En effet, le capitaine chef du détachement de l’armée nationale à Ouadda-Maïkaga avait pris l’habitude de confier des munitions de chasse, cartouches double zéro et autres calibres — à un jeune homme du coin, chargé de les vendre sans discrétion sur le marché local. Un commerce qui ne cachait même plus son existence.
Mais la semaine dernière, tout a basculé. Un auxiliaire des eaux et forêts, Ali, est allé au marché, et a repéré la vente illicite de ces minutions. Il a aussitôt alerté son supérieur, le chef du cantonnement forestier, monsieur Robert. Ce dernier lui a aussitôt donné l’ordre de saisir la marchandise, conformément à ses attributions.

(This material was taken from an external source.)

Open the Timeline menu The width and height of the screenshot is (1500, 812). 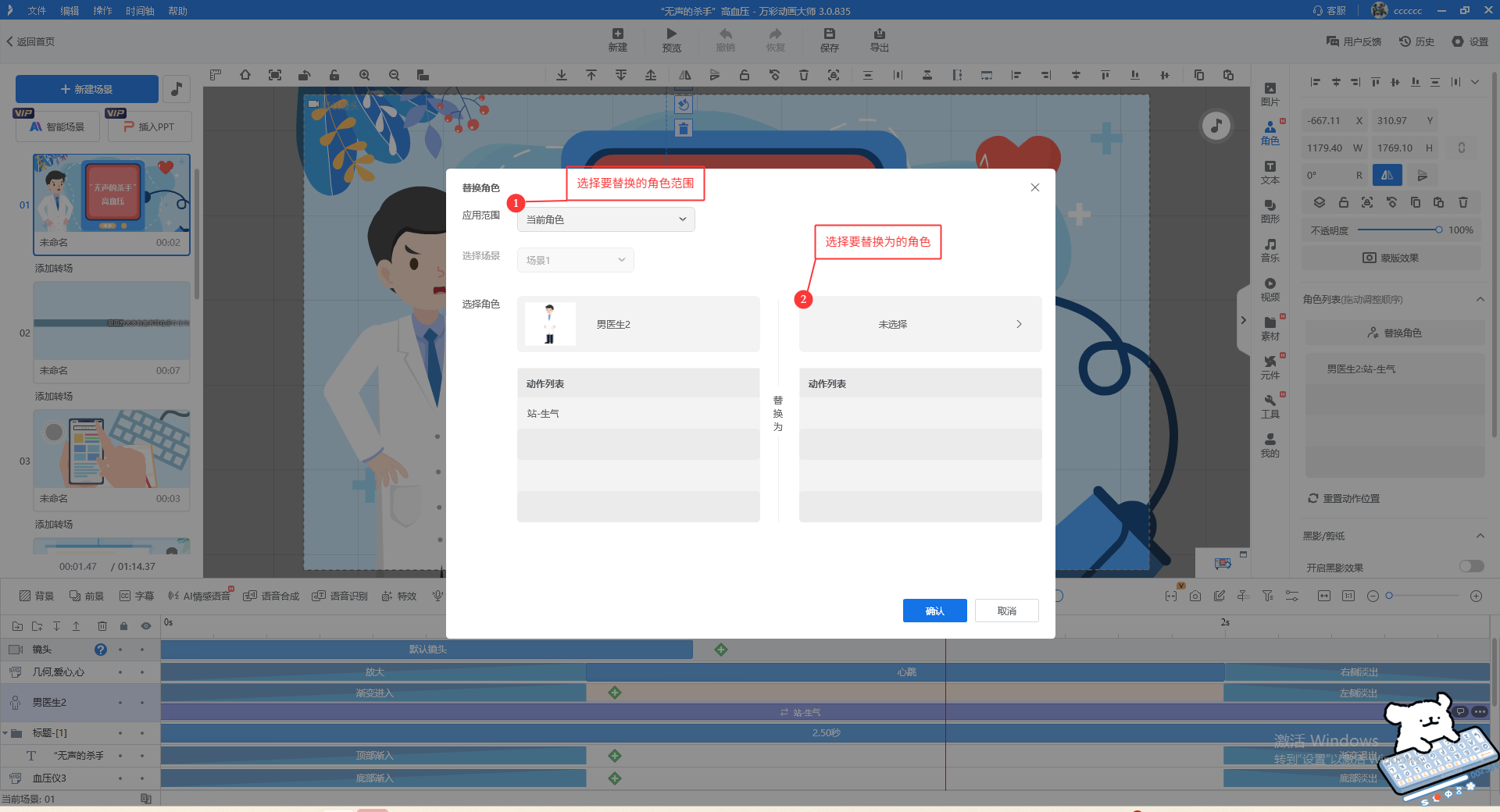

Mais le vendeur, de son côté, a fait de la résistance. Il a refusé d’obtempérer. Sachant que les munitions appartenaient au capitaine, il a cherché l’affrontement avec Ali, l’auxiliaire des eaux et forêt, déclenchant un violent affrontement entre les deux protagonistes.

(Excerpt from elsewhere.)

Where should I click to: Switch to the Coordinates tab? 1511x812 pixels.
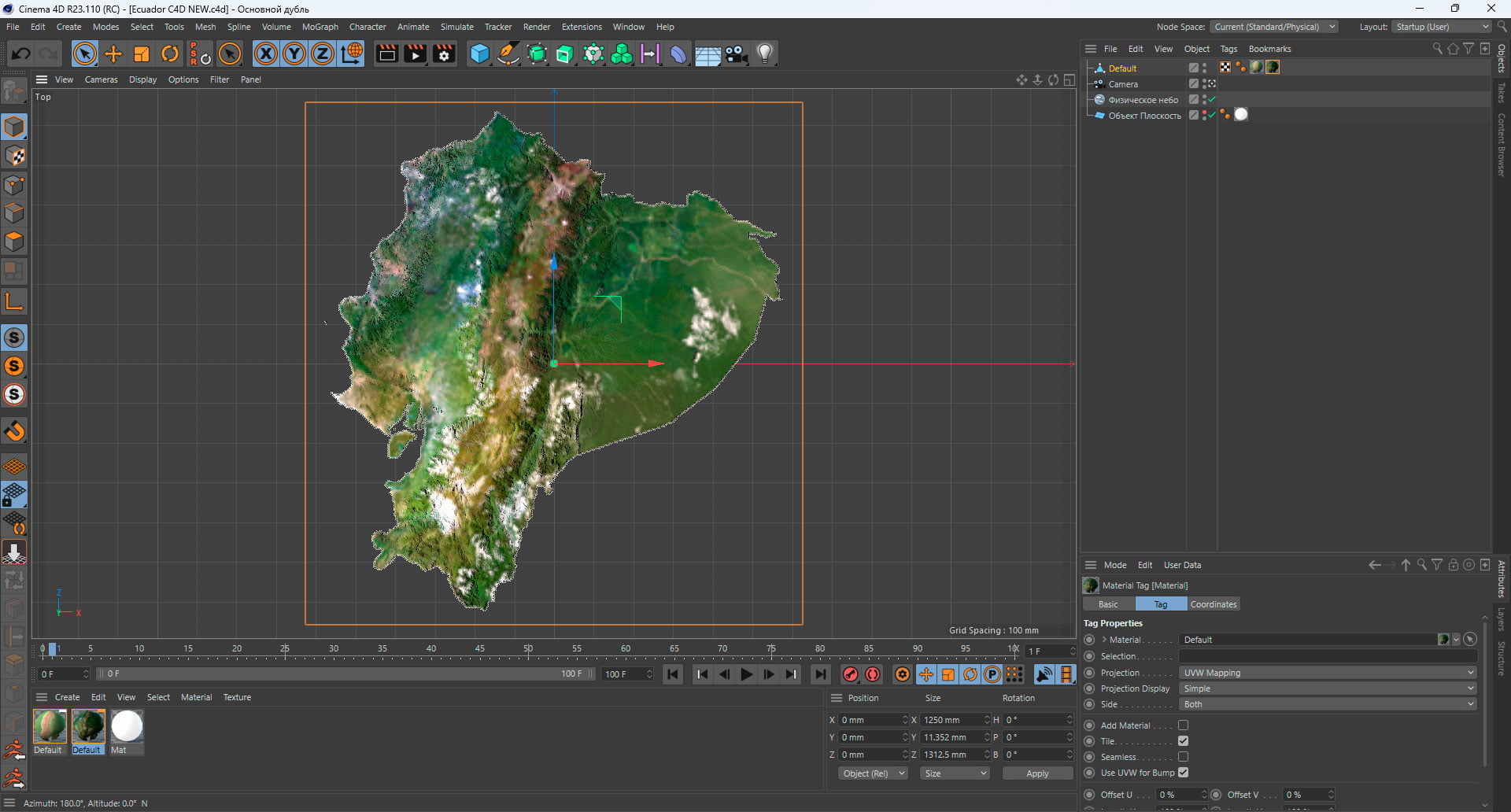click(x=1213, y=604)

Pendant ce temps, des soldats FACA, présents dans le marché, ont rapidement intervenu. Ils ont pris fait et cause pour leur chef: ils ont récupéré les munitions et renvoyé l’auxiliaire les mains vides.

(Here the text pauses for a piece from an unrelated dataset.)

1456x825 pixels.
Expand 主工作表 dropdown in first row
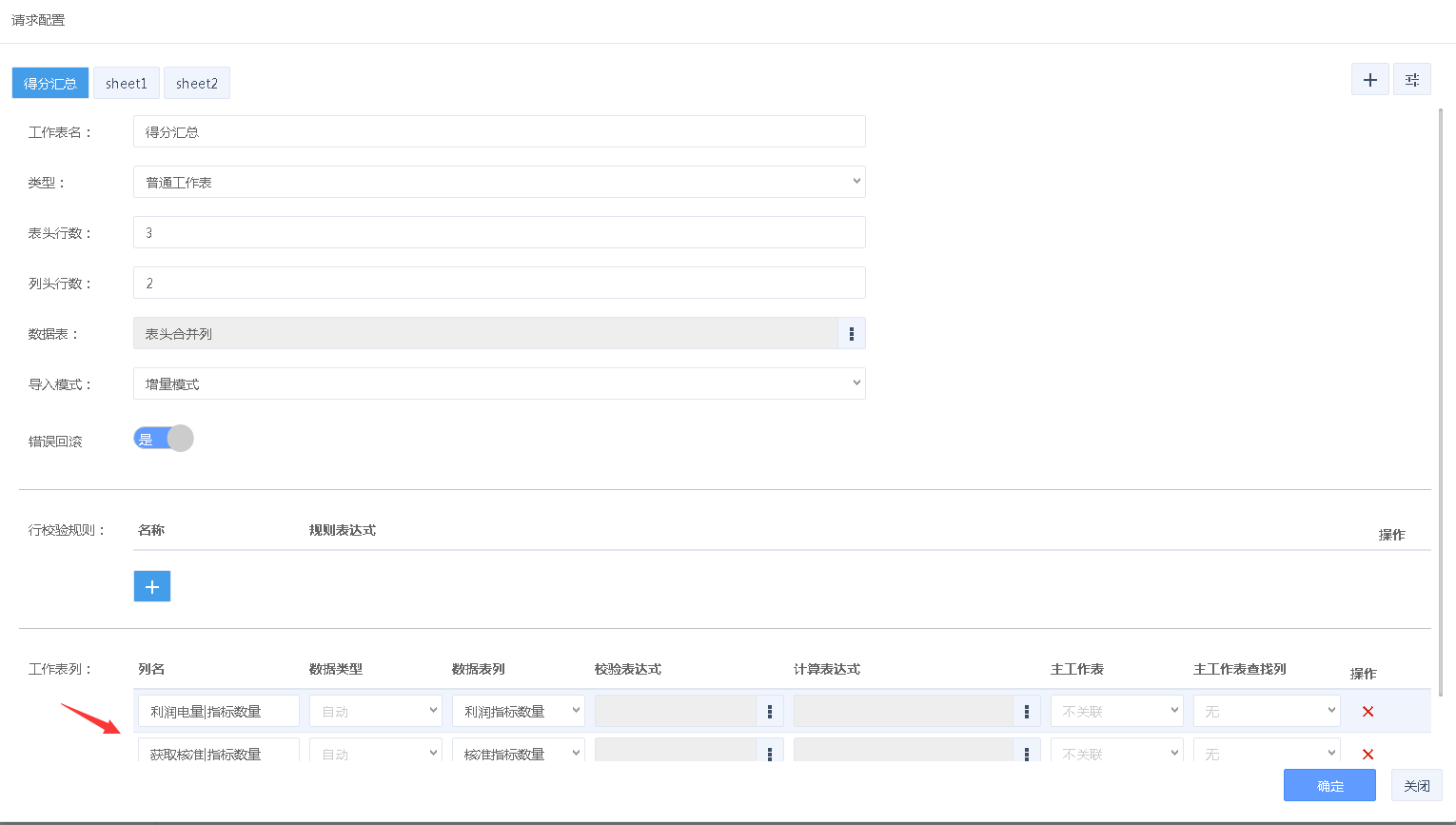1116,712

Pendant ce temps, le capitaine était alors absent. Il est parti à Boungous, à 45 kilomètres de là, pour une opération contre des éleveurs.
À son retour, le vendeur lui a rapporté l’incident. Le capitaine a immédiatement ordonné l’arrestation d’Ali et envoyé ses hommes le chercher chez lui à trois reprises, sans succès.
À la troisième tentative, il a conduit lui-même une patrouille de cinq éléments jusqu’au domicile de l’auxiliaire. Ali n’y était pas. Les militaires l’ont finalement localisé chez Robert, et ont exigé qu’on le leur remette sur-le-champ.
Robert a refusé net. Il a rappelé aux soldats que c’est lui, et lui seul, qui avait ordonné la saisie — et qu’il en portait l’entière responsabilité. Les militaires sont repartis bredouilles informer leur capitaine que Robert a refusé de leur remettre Ali. Aussitôt, le capitaine ordonnent à ses éléments d’aller dire à Robert de venir vite le voir. Les militaires sont repartis chez Robert, lui dire de venir à la base des FACA, le capitaine a voulu le voir. Une fois de plus, Robert refus, et dire à ces militaires d’aller dire à leur capitaine qu’il ne peut pas se déplacer.
Entre le chef du détachement FACA et le chef de service des eaux et forêts, la tension reste suspendue, sans que l’une ou l’autre des deux parties n’ait encore bougé.